Classification Models

Classification models consider ReID as a multi-class classification problem. Those models use the softmax loss to predict the class of an input query. Softmax loss encourages the separation of different classes but struggles with large intra-class variations.

Several methods overcome the inability of softmax loss to handle intra-class variations by introducing new loss.

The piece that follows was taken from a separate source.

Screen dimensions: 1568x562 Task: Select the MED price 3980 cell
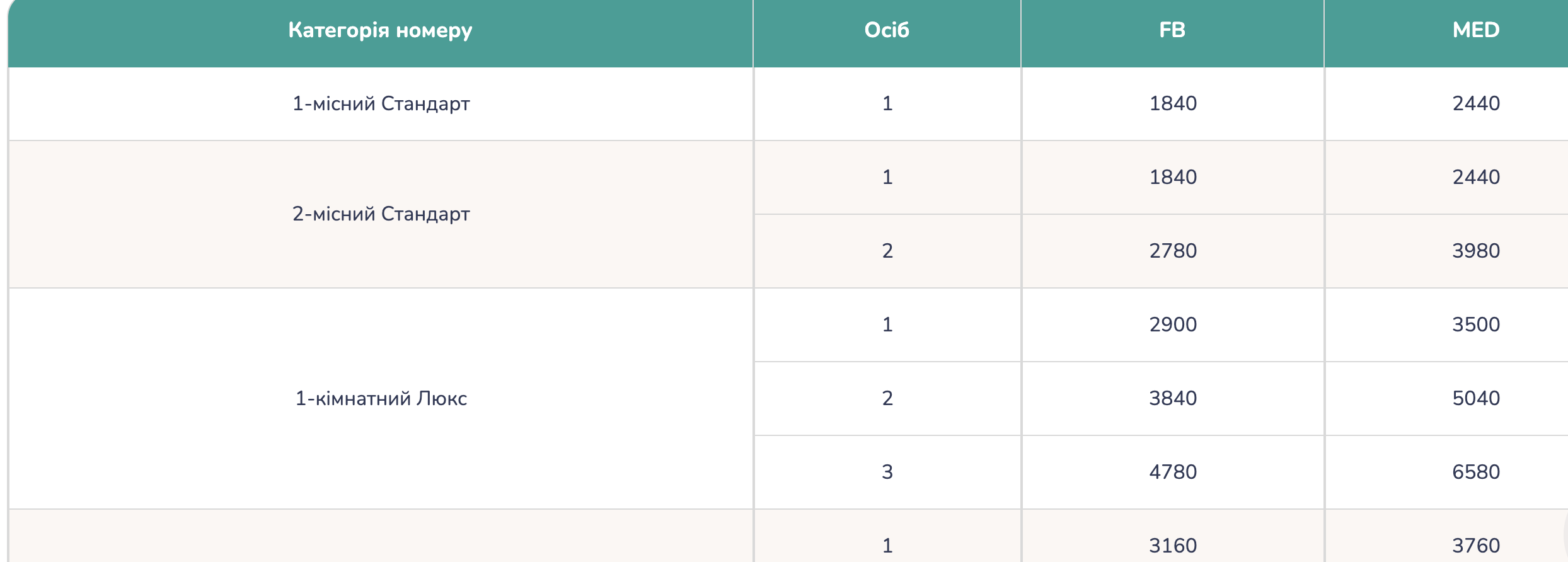coord(1475,251)
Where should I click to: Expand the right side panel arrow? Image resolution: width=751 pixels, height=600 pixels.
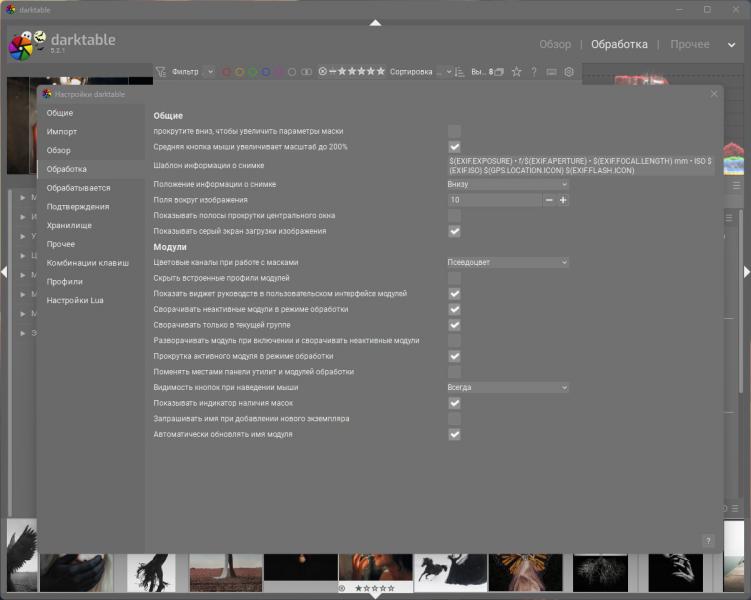coord(745,272)
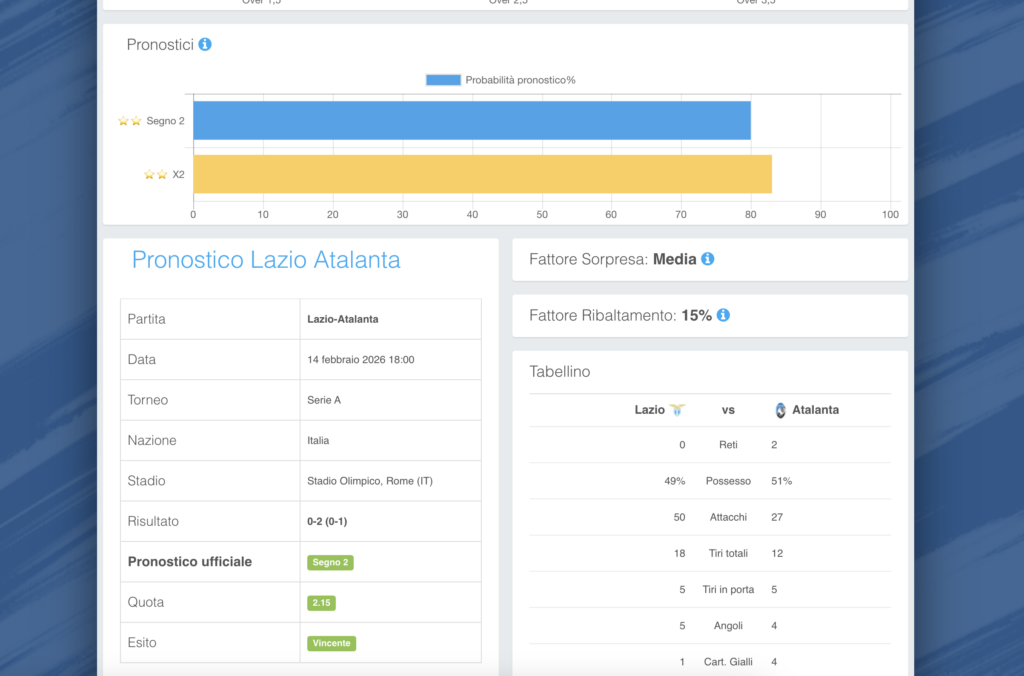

  • In “A loss combination based deep model for person re-identification”, Zhu et al. conjunct with center loss which was originally used for facial recognition. AUthors train a CNN with the proposed combination of softmax and center loss to extract discriminative features.
    Fig1

  • In “SphereRe-Id: Deep hypersphere manifold embedding for person re-identification”, Fan et al. use a multi-loss training setup having a combination of softmax loss, center loss and “inter-center loss”. While the softmax loss differentiates between different identity samples, the center loss pull the same class identities closer to their center and the inter-center loss push the center of different identity away from another.
    Fig2

Verification Models

Verification Models consider ReID to be a binary-classification problem. However, those models suffer from the class imbalance problem.

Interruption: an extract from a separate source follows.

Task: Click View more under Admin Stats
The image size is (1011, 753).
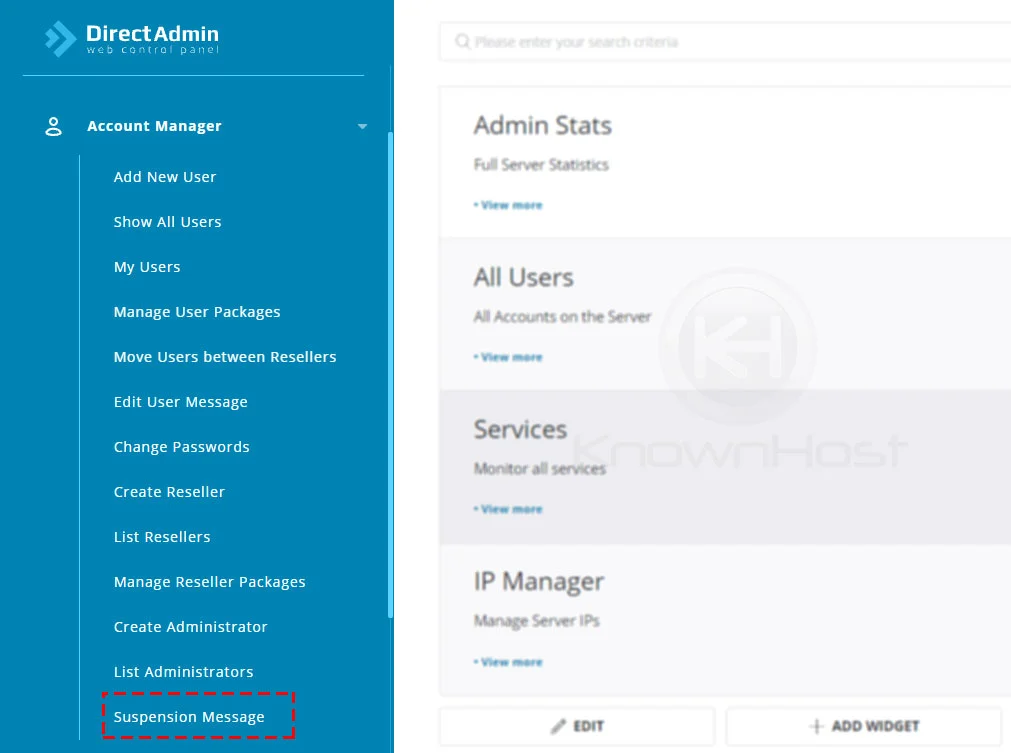Action: (x=510, y=205)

Triplet Based Re-Id Models

Triplet models for Re-Id take triplet input units. Each triplet unit contains three image samples: the anchor(have same identity as the anchor), a positive sample and a negative sample(different identity from the anchor). The triplet loss is trained to keep the Euclidean distance between anchor and positive sample less than anchor and negative sample.
fig3

Traditional triplet loss has convergence issus.

part-based Re-Id Models

Part-based Re-Id methods extract different image regions to find discriminative part-level features. Thoese models have better performence in handling small inter-class variations such as identifying different people wearing same color clothes due to their superior discrimination capability based on finer part-level cues which are usually suppressed while extracting global features.

In “Multi-level attention model for person re-identification”, Yan et al. propose a feature attention block for part-based Re-Id. The authors slice features maps into spatial features and assign them weight to highlight the important part regions.
fig4

Attention-Based Re-Id Models

Attention Modules focus on extracting regions containing highly discriminative features while ignoring other regions having little or no discriminative capability.
fig5

Re-Id challenges and solutions

The task of person re-identification has faced several challenges like sample variations in view, pose, lightning and scale, partial or complete occlusion, background clutter etc.
fig6

  • Several deep Re-Id contributions have aimed to develop robust methodoligies against these Re-Id challenges.

  • Skeleton joints data and clothe colors produce pose and lightning invariance, learning view-specific representations for view invariance, utilizing foreground attentive network to suppress noisy background, convolving with multi-scale input to obtain scale invariant features and using pose estimation to achieve pose invariance are some of efforts to overcome these challenges.